▸ **Directive**
Can you rewrite the items below with every "computer-use agent" changed to "desktop automation agent" and nothing else altered?
begin Information provided
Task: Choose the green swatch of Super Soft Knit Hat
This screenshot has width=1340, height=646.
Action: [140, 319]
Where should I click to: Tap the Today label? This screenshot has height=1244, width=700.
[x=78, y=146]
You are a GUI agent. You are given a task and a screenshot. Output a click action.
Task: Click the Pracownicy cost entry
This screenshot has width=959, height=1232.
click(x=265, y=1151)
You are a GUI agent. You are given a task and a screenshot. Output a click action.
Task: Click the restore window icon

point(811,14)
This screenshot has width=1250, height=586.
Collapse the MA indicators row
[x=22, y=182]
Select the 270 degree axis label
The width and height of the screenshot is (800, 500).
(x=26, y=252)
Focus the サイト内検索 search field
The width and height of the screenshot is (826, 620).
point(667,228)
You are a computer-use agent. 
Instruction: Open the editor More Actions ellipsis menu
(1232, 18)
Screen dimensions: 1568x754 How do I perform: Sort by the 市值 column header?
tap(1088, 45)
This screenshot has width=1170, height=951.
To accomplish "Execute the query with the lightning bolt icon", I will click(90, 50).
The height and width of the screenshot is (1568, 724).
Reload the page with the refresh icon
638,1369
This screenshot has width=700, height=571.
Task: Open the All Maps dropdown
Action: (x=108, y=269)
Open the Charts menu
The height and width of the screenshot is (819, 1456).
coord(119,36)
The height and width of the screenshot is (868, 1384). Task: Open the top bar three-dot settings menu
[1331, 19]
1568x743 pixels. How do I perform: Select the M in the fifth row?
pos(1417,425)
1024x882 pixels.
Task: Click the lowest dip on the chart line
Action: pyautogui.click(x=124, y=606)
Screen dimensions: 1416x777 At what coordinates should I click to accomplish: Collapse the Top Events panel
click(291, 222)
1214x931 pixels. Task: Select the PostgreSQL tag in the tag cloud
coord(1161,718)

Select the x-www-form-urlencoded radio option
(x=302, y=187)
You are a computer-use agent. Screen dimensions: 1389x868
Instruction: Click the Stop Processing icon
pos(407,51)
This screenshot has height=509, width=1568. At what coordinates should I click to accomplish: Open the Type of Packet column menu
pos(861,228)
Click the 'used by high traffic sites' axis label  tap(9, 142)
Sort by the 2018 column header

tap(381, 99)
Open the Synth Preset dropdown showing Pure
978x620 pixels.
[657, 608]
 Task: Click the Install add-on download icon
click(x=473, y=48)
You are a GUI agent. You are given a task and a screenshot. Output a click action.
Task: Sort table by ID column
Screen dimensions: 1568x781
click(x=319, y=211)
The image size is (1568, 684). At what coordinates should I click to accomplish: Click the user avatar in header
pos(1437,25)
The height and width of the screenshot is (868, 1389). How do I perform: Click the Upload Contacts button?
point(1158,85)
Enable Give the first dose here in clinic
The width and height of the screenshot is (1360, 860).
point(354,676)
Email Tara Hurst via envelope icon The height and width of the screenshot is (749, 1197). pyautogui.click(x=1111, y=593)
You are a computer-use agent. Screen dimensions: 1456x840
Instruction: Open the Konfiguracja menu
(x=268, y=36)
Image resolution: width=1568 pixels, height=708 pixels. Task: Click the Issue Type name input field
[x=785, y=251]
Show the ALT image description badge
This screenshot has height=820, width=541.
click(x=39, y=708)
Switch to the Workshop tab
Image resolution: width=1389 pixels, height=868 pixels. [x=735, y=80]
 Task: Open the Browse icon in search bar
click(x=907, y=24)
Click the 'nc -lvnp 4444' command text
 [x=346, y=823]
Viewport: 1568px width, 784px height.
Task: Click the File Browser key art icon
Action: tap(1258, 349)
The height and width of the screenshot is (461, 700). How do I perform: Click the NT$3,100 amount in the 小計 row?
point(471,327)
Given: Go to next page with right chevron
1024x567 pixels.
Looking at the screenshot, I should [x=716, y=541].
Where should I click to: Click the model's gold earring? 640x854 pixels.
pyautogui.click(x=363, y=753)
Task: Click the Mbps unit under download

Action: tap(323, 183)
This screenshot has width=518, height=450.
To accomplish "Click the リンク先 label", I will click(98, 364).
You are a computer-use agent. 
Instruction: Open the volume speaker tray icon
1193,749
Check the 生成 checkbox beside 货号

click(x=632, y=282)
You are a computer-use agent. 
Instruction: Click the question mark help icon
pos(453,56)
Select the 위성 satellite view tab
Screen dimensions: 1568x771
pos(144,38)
end Information provided
▸ **Reply to the exercise**
Task: Choose the green swatch of Super Soft Knit Hat
This screenshot has width=1340, height=646.
Action: [140, 319]
Where should I click to: Tap the Today label? This screenshot has height=1244, width=700.
[x=78, y=146]
You are a GUI agent. You are given a task and a screenshot. Output a click action.
Task: Click the Pracownicy cost entry
This screenshot has width=959, height=1232.
click(x=265, y=1151)
You are a GUI agent. You are given a task and a screenshot. Output a click action.
Task: Click the restore window icon

point(811,14)
This screenshot has width=1250, height=586.
Collapse the MA indicators row
[x=22, y=182]
Select the 270 degree axis label
The width and height of the screenshot is (800, 500).
(x=26, y=252)
Focus the サイト内検索 search field
The width and height of the screenshot is (826, 620).
point(667,228)
You are a desktop automation agent. 
Instruction: Open the editor More Actions ellipsis menu
(1232, 18)
Screen dimensions: 1568x754 How do I perform: Sort by the 市值 column header?
tap(1088, 45)
This screenshot has width=1170, height=951.
To accomplish "Execute the query with the lightning bolt icon", I will click(90, 50).
The height and width of the screenshot is (1568, 724).
Reload the page with the refresh icon
638,1369
This screenshot has width=700, height=571.
Task: Open the All Maps dropdown
Action: (x=108, y=269)
Open the Charts menu
The height and width of the screenshot is (819, 1456).
coord(119,36)
The height and width of the screenshot is (868, 1384). Task: Open the top bar three-dot settings menu
[1331, 19]
1568x743 pixels. How do I perform: Select the M in the fifth row?
pos(1417,425)
1024x882 pixels.
Task: Click the lowest dip on the chart line
Action: pyautogui.click(x=124, y=606)
Screen dimensions: 1416x777 At what coordinates should I click to accomplish: Collapse the Top Events panel
click(291, 222)
1214x931 pixels. Task: Select the PostgreSQL tag in the tag cloud
coord(1161,718)

Select the x-www-form-urlencoded radio option
(x=302, y=187)
You are a desktop automation agent. Screen dimensions: 1389x868
Instruction: Click the Stop Processing icon
pos(407,51)
This screenshot has height=509, width=1568. At what coordinates should I click to accomplish: Open the Type of Packet column menu
pos(861,228)
Click the 'used by high traffic sites' axis label  tap(9, 142)
Sort by the 2018 column header

tap(381, 99)
Open the Synth Preset dropdown showing Pure
978x620 pixels.
[657, 608]
 Task: Click the Install add-on download icon
click(x=473, y=48)
You are a GUI agent. You are given a task and a screenshot. Output a click action.
Task: Sort table by ID column
Screen dimensions: 1568x781
click(x=319, y=211)
The image size is (1568, 684). At what coordinates should I click to accomplish: Click the user avatar in header
pos(1437,25)
The height and width of the screenshot is (868, 1389). How do I perform: Click the Upload Contacts button?
point(1158,85)
Enable Give the first dose here in clinic
The width and height of the screenshot is (1360, 860).
point(354,676)
Email Tara Hurst via envelope icon The height and width of the screenshot is (749, 1197). pyautogui.click(x=1111, y=593)
You are a desktop automation agent. Screen dimensions: 1456x840
Instruction: Open the Konfiguracja menu
(x=268, y=36)
Image resolution: width=1568 pixels, height=708 pixels. Task: Click the Issue Type name input field
[x=785, y=251]
Show the ALT image description badge
This screenshot has height=820, width=541.
click(x=39, y=708)
Switch to the Workshop tab
Image resolution: width=1389 pixels, height=868 pixels. [x=735, y=80]
 Task: Open the Browse icon in search bar
click(x=907, y=24)
Click the 'nc -lvnp 4444' command text
 [x=346, y=823]
Viewport: 1568px width, 784px height.
Task: Click the File Browser key art icon
Action: tap(1258, 349)
The height and width of the screenshot is (461, 700). How do I perform: Click the NT$3,100 amount in the 小計 row?
point(471,327)
Given: Go to next page with right chevron
1024x567 pixels.
Looking at the screenshot, I should [x=716, y=541].
Where should I click to: Click the model's gold earring? 640x854 pixels.
pyautogui.click(x=363, y=753)
Task: Click the Mbps unit under download

Action: tap(323, 183)
This screenshot has width=518, height=450.
To accomplish "Click the リンク先 label", I will click(98, 364).
You are a desktop automation agent. 
Instruction: Open the volume speaker tray icon
1193,749
Check the 生成 checkbox beside 货号

click(x=632, y=282)
You are a desktop automation agent. 
Instruction: Click the question mark help icon
pos(453,56)
Select the 위성 satellite view tab
Screen dimensions: 1568x771
pos(144,38)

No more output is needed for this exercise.